First of all, we don’t decide who we fall in love with and that can be tricky sometimes. The fact that she is sexually attracted to women means she won’t be able to feel the same way about you and that needs to be respected. It seems you are trying to let go and be her friend, but for now, you haven’t been able to do so.
Secondly, it generally takes time to leave the feelings we have for someone aside, and it normally starts by accepting the fact that what we feel for them will never be reciprocated. Let’s look at it from another perspective: if a boy came to tell you he liked you, would he stand a chance? Probably not, because you are attracted to girls. How you feel about imagining that scenario is pretty close to what the girl you are in love with now would feel if you told her about your feelings. It is important and helpful to admit to yourself you have a crush on someone who is not obtainable, like a celebrity or a fictitious character. At the end of the day, when we imagine what a good, healthy and happy relationship would look like with someone, we generally picture someone who wants us back and loves us for who we are. She cannot do that, so she is not the right person for you.

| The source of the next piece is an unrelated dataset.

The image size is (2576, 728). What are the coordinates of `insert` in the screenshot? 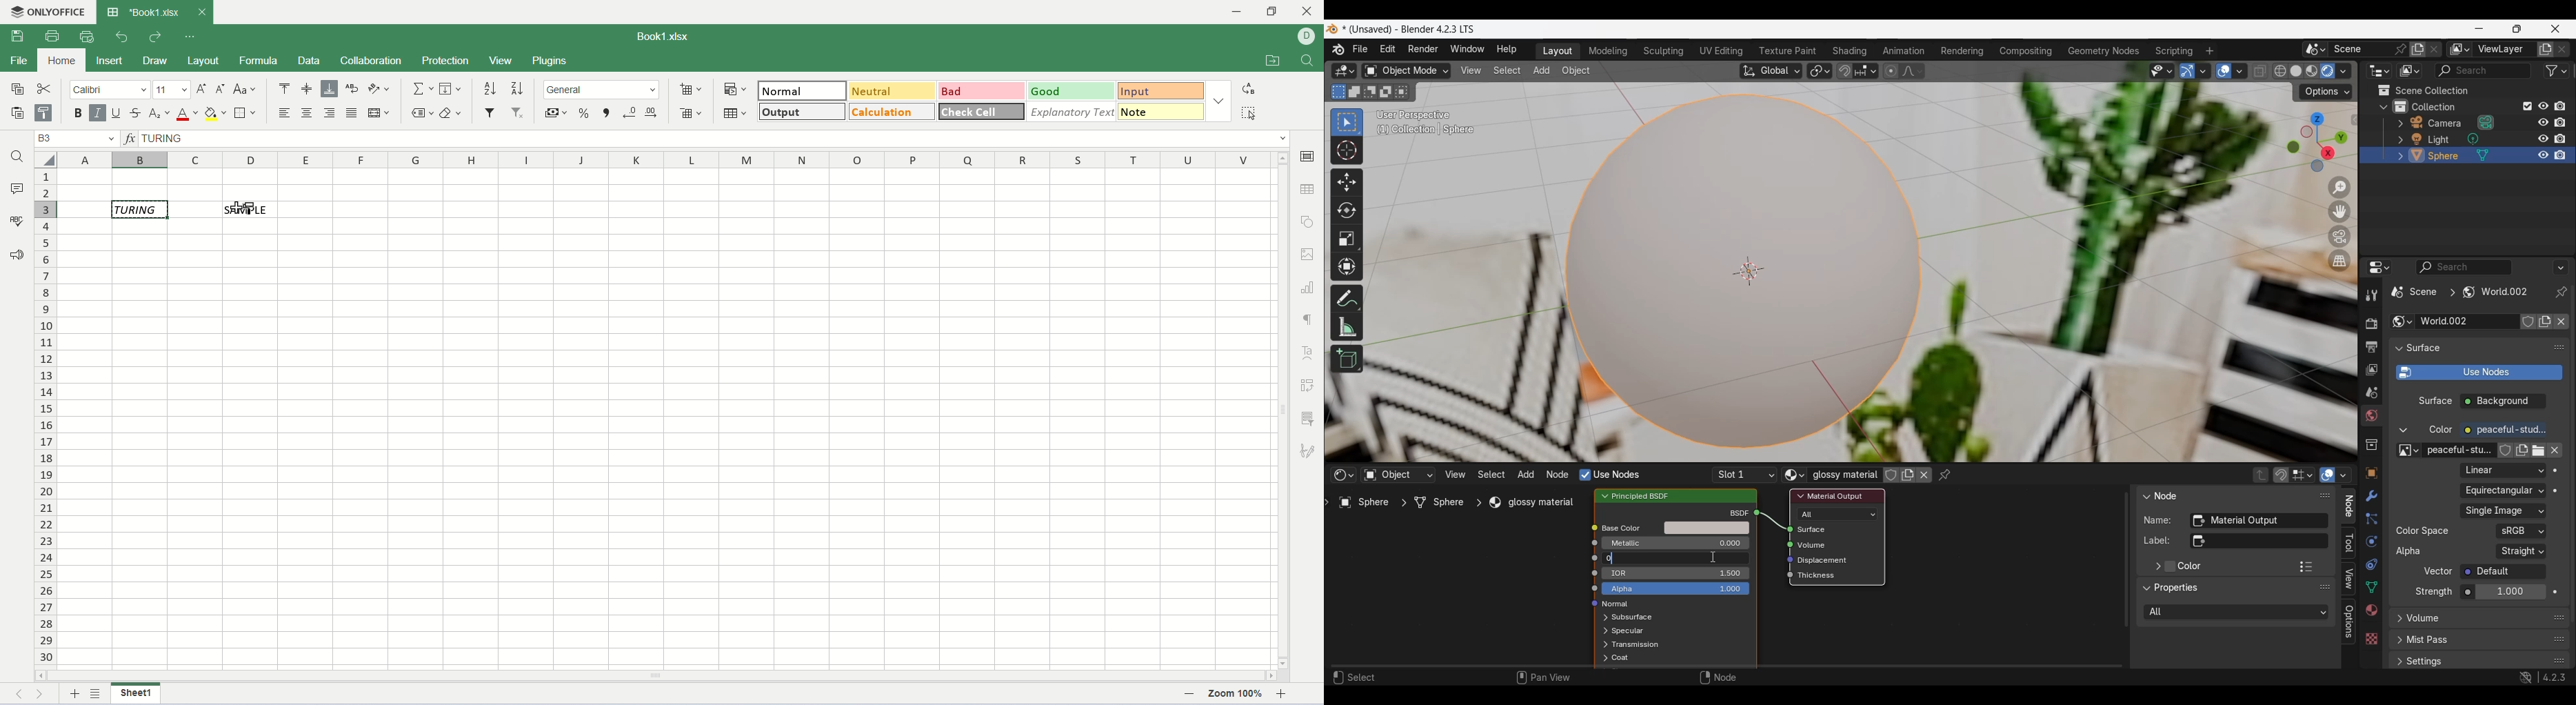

Thirdly, it is going to hurt a bit for a while, maybe you will need time apart from her to work through the crush and to do some healing. Give yourself some time to grieve, sit with your feelings; it’s normal to feel frustrated and let-down that it’s not to be. Be kind to yourself, spend time doing things that make you happy and get enough sleep, exercise, good, healthy food and stay hydrated. It could help to talk to someone you trust too, be that a good friend or a parent or another important adult in your life. If you feel you cannot talk about this with them, you can always give Childline a ring and we will support you at any time. We can be reached through the free number 1800 666666 or by using the live chat in www.childline.ie.
We hope this cleared things up for you and that after the healing is done, you can find what you are looking for.